Saturday, December 21, 2013

Forbidden Fruit: The impact on psyche

I have read several articles lately speaking to the mindset and mental health of parents who have a food allergic child.  While I am glad that research is finally being done to recognize that there is a significant impact on mental health of families living with food allergies, I think we have a long way to go in understanding the core issues and how to best support those families.

One study talked about the limited diets of toddlers and children with food allergy, focusing on the perception of the mothers.  Mothers had more anxiety about the limited diet of their food allergic child than mothers of children the same age without the restrictions.  I would like to offer my two cents.

Most toddlers and young children have limited diets.  Ever look at a children's menu at a restaurant?  If you've seen one, you've seen them all.  Mac-n-cheese, chicken nuggets, burgers, fries, grilled cheese, spaghetti, pizza.  Oh!  Don't forget the applesauce, because that makes it a healthy meal.  The reason this menu is almost universal is because those are the foods kids predictably eat.

Many mothers occasionally lament the fact that their child is a picky eater, and won't eat anything else.  The difference is that these mothers have unlimited choice available to them, even if they do not exercise that freedom.

Food allergic mothers feel more anxiety about the limited diet of their child, often because the options ARE limited.  They don't have the freedom to make random food choices, to stop at any convenient restaurant on the way home, grab just any brand of grocery off the shelf.  Every bite is carefully researched and considered to be sure it is allergen free.  Removing the freedom to interact with the world of food in a spontaneous manner has an amazing amount of impact on the mental state of mothers especially.

It is stressful to think so carefully about every bite entering your child's mouth.  Breakfast, snack, lunch, snack, dinner, snack.  Crumbs found on the table or in the couch.  Food friends offer.  Classroom treats.  Family gatherings and holiday potlucks.  One bite at any of these functions could be the difference between an enjoyable day and a trip to the ER.

There is good news.  The safe options are rapidly expanding as food allergy knowledge and prevalence increases.  Even with multiple allergies, it is possible to have a variety of safe options for meals.  It took many years for my mindset to shift from one of feeling deprivation to realizing the abundance of choice.

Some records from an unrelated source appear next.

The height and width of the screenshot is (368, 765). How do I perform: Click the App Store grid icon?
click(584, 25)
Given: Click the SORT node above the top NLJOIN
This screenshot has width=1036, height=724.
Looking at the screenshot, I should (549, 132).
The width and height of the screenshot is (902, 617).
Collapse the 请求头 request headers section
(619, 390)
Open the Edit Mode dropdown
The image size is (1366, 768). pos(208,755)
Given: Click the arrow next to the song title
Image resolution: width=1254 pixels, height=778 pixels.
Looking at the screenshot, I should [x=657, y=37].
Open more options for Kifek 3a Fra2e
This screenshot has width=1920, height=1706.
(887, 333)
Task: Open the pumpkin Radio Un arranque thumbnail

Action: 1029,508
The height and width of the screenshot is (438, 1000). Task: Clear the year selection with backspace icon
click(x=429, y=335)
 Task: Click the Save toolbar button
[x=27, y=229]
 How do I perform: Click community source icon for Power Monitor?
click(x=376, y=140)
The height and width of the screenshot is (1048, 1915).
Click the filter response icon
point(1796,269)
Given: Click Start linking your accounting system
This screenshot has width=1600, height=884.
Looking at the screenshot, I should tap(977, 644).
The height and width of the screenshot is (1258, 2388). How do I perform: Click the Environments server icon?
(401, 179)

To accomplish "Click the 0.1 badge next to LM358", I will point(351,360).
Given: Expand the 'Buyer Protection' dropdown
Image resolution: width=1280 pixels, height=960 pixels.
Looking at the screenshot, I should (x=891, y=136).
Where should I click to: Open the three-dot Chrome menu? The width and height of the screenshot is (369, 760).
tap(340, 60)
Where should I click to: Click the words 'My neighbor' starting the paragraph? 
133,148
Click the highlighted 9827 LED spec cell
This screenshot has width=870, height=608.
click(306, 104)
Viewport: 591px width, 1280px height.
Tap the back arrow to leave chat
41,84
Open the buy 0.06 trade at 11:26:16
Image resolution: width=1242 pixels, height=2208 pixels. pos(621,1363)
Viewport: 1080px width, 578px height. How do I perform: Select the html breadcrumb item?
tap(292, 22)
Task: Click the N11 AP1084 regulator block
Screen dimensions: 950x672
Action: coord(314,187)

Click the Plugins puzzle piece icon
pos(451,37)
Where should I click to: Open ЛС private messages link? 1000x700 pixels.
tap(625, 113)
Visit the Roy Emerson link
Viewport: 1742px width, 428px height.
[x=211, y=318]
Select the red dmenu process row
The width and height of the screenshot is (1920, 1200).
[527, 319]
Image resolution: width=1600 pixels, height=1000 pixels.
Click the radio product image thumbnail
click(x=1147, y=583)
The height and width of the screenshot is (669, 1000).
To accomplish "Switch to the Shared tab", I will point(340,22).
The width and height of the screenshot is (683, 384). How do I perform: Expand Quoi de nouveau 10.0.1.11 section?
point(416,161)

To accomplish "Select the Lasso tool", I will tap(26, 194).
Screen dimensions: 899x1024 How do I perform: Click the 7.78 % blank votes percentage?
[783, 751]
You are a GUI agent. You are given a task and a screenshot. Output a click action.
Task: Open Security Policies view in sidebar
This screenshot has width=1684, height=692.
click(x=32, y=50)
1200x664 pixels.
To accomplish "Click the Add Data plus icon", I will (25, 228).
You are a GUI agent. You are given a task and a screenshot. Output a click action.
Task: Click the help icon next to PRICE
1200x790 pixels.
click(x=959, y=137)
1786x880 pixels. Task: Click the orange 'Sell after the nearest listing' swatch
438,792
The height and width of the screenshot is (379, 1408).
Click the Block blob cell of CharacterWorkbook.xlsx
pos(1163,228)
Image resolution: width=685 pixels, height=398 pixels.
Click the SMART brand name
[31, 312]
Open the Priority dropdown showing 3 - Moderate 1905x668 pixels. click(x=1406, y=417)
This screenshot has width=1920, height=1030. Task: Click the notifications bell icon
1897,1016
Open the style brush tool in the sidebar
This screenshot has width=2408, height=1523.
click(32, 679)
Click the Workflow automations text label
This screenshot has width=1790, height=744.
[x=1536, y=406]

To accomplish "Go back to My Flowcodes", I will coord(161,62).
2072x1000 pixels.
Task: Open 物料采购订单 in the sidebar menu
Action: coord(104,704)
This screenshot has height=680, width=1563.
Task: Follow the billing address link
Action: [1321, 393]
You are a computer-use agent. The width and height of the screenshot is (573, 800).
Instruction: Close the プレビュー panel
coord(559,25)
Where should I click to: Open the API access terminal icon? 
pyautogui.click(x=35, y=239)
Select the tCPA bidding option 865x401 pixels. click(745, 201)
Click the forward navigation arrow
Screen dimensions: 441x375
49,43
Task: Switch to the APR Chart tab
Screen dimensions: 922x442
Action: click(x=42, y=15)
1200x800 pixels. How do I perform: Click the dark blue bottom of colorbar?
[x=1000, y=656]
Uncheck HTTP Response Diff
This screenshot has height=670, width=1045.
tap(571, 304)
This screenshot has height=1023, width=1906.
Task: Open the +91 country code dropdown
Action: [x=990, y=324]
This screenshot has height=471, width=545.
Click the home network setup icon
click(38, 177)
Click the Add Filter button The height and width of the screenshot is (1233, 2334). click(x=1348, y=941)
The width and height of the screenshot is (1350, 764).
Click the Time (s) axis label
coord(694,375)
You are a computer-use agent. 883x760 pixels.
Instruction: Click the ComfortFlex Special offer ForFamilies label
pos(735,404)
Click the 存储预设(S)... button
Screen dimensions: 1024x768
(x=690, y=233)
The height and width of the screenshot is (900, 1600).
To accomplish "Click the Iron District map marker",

I'd love to see more research on how to help moms make the mental switch with me.  I'd love to see research on the diets of our children, to see if there really is a large disparity in variety and nutrition, or if we perceive it as such due to our enforced restrictions.  I'd love to see more support for newly diagnosed families on how to adapt recipes, find replacement products, and get connected to support groups that can help with the everyday struggles. Most of all, I'd love to see more physicians recognize that there is a gap in support and strive to help patients fill it: in medical knowledge, practical application to daily living, emotional and social support.

The challenges of food allergy are much more complex than just avoiding food and remembering your epinephrine device.  Those who manage food allergy personally and those who supervise management of food allergy will enhance the mental health of our community when we work together to provide more seamless support.

1 comment:

  1. Well done! GREAT article. I actually took my son to a nutritionist at age 4 since I was positive he was malnourished. I was told he was the healthiest child they had seen in years. Due to his long list of allergens, he ate clean, no processed foods, all homemade. I was so busy being focused on what he couldn't have that I didn't know how well he was eating.

    I am on board with your wishes!!! I am right there with you!